WORK ORDER: In the listing, find every line that has the string "pixels" and copy it.

━━━ RECORDS SHOWN

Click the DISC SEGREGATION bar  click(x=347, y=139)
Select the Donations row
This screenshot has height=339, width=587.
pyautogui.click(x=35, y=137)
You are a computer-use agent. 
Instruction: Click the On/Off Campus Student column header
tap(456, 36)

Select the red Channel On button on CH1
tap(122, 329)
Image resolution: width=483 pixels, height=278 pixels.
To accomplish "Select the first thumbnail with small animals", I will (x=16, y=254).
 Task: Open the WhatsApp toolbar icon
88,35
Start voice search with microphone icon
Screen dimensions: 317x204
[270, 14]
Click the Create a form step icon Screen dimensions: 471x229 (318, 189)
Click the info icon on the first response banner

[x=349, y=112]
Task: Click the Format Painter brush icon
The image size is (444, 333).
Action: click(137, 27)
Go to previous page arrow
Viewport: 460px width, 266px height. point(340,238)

━━━━━━
━━━ RECORDS SHOWN

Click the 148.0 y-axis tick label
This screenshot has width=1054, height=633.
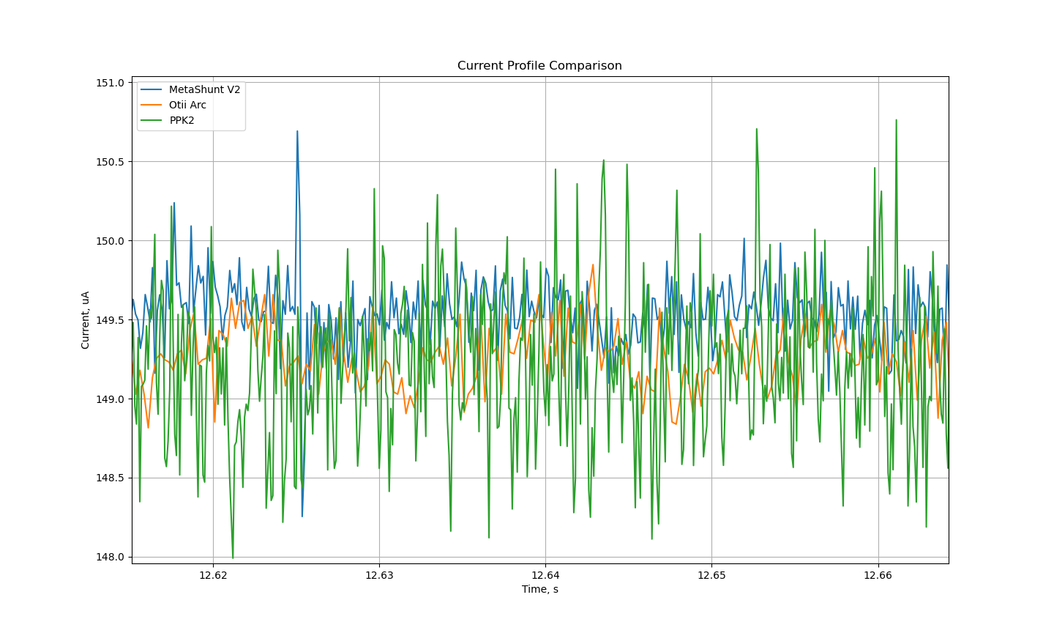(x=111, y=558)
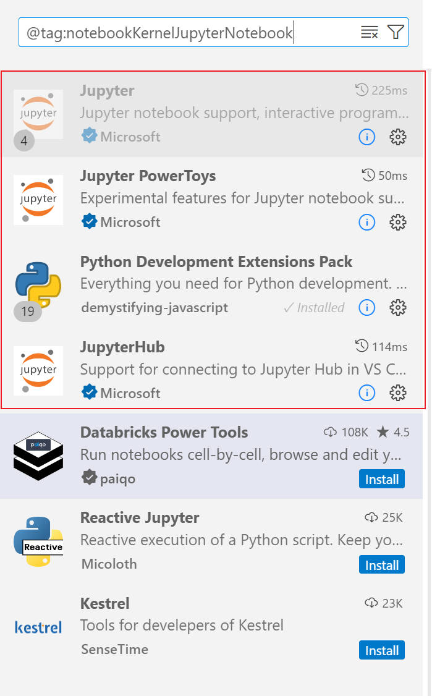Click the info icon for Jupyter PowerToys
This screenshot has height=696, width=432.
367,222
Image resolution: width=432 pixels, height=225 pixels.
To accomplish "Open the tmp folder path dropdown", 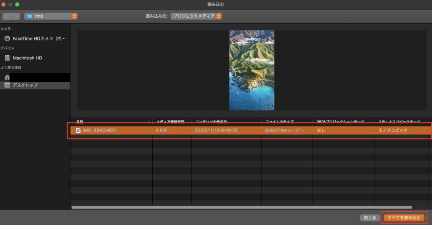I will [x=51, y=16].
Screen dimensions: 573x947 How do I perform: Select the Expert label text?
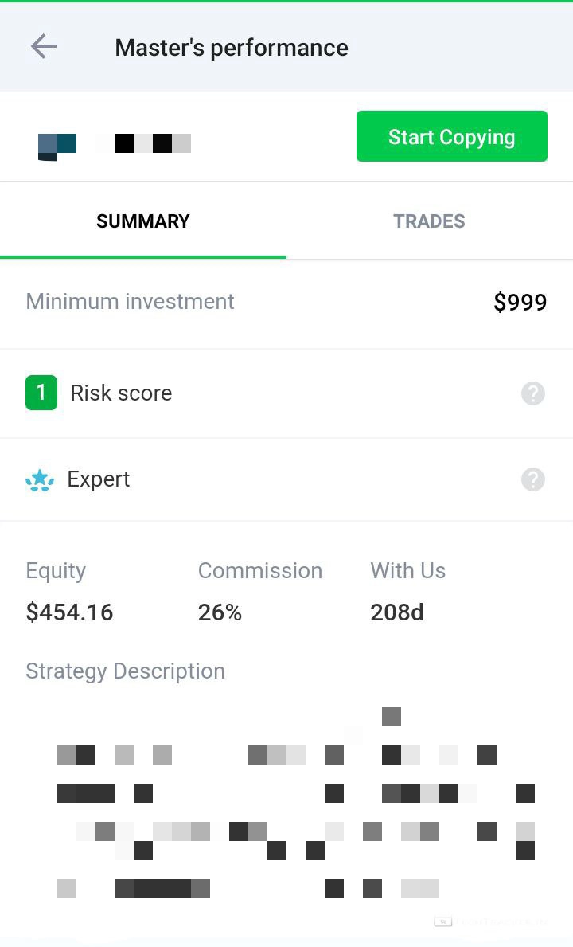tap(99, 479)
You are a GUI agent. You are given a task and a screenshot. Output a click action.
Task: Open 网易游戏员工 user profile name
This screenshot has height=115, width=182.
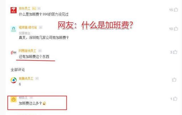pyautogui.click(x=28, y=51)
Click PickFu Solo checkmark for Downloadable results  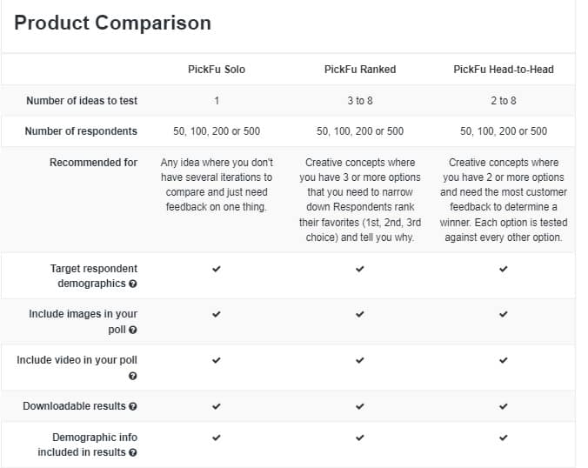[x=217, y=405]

━━━━━━

SOLUTION BELOW:
Image resolution: width=483 pixels, height=278 pixels.
Image resolution: width=432 pixels, height=225 pixels.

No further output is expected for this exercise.